#### WORK REQUEST:
Restate the whole listing exactly, leaving nothing out.

#### STUDY MATERIAL:
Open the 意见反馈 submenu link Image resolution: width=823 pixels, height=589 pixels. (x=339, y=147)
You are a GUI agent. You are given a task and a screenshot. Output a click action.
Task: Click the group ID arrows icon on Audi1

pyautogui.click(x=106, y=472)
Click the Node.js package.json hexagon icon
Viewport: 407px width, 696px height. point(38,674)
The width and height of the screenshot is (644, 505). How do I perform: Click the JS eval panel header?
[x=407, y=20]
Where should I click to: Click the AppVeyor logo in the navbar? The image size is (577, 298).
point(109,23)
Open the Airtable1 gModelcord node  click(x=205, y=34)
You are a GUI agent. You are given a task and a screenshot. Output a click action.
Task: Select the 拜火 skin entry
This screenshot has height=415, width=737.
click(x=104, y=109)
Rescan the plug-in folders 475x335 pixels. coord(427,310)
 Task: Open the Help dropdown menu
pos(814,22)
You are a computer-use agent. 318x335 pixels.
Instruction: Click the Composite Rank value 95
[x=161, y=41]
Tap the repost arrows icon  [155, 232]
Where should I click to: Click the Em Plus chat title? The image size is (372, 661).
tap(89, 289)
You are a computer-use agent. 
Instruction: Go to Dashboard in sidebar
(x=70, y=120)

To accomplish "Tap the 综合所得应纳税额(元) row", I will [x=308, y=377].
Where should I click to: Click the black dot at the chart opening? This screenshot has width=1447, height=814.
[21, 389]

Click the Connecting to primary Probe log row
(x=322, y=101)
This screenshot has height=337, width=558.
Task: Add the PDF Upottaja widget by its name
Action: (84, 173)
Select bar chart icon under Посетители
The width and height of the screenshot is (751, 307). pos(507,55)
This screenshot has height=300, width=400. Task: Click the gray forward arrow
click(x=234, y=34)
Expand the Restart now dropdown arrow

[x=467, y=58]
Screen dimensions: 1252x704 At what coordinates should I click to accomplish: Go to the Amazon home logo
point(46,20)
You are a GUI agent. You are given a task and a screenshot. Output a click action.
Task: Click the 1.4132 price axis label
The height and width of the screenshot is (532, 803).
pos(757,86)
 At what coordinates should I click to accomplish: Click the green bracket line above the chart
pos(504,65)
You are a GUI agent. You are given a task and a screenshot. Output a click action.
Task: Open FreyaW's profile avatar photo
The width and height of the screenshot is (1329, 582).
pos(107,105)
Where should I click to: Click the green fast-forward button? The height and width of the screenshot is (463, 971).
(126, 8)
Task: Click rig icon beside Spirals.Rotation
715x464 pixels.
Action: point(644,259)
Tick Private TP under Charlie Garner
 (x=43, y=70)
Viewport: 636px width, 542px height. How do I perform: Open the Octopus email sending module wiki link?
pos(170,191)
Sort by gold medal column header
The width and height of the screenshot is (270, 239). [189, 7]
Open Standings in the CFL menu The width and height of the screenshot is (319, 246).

#### SOLUTION BELOW:
Open the 意见反馈 submenu link Image resolution: width=823 pixels, height=589 pixels. (x=339, y=147)
You are a GUI agent. You are given a task and a screenshot. Output a click action.
Task: Click the group ID arrows icon on Audi1

pyautogui.click(x=106, y=472)
Click the Node.js package.json hexagon icon
Viewport: 407px width, 696px height. point(38,674)
The width and height of the screenshot is (644, 505). How do I perform: Click the JS eval panel header?
[x=407, y=20]
Where should I click to: Click the AppVeyor logo in the navbar? The image size is (577, 298).
point(109,23)
Open the Airtable1 gModelcord node  click(x=205, y=34)
You are a GUI agent. You are given a task and a screenshot. Output a click action.
Task: Select the 拜火 skin entry
This screenshot has height=415, width=737.
click(x=104, y=109)
Rescan the plug-in folders 475x335 pixels. coord(427,310)
 Task: Open the Help dropdown menu
pos(814,22)
You are a computer-use agent. 318x335 pixels.
Instruction: Click the Composite Rank value 95
[x=161, y=41]
Tap the repost arrows icon  [155, 232]
Where should I click to: Click the Em Plus chat title? The image size is (372, 661).
tap(89, 289)
You are a computer-use agent. 
Instruction: Go to Dashboard in sidebar
(x=70, y=120)

To accomplish "Tap the 综合所得应纳税额(元) row", I will [x=308, y=377].
Where should I click to: Click the black dot at the chart opening? This screenshot has width=1447, height=814.
[21, 389]

Click the Connecting to primary Probe log row
(x=322, y=101)
This screenshot has height=337, width=558.
Task: Add the PDF Upottaja widget by its name
Action: (84, 173)
Select bar chart icon under Посетители
The width and height of the screenshot is (751, 307). pos(507,55)
This screenshot has height=300, width=400. Task: Click the gray forward arrow
click(x=234, y=34)
Expand the Restart now dropdown arrow

[x=467, y=58]
Screen dimensions: 1252x704 At what coordinates should I click to accomplish: Go to the Amazon home logo
point(46,20)
You are a GUI agent. You are given a task and a screenshot. Output a click action.
Task: Click the 1.4132 price axis label
The height and width of the screenshot is (532, 803).
pos(757,86)
 At what coordinates should I click to accomplish: Click the green bracket line above the chart
pos(504,65)
You are a GUI agent. You are given a task and a screenshot. Output a click action.
Task: Open FreyaW's profile avatar photo
The width and height of the screenshot is (1329, 582).
pos(107,105)
Where should I click to: Click the green fast-forward button? The height and width of the screenshot is (463, 971).
(126, 8)
Task: Click rig icon beside Spirals.Rotation
715x464 pixels.
Action: point(644,259)
Tick Private TP under Charlie Garner
 (x=43, y=70)
Viewport: 636px width, 542px height. How do I perform: Open the Octopus email sending module wiki link?
pos(170,191)
Sort by gold medal column header
The width and height of the screenshot is (270, 239). [189, 7]
Open Standings in the CFL menu The width and height of the screenshot is (319, 246).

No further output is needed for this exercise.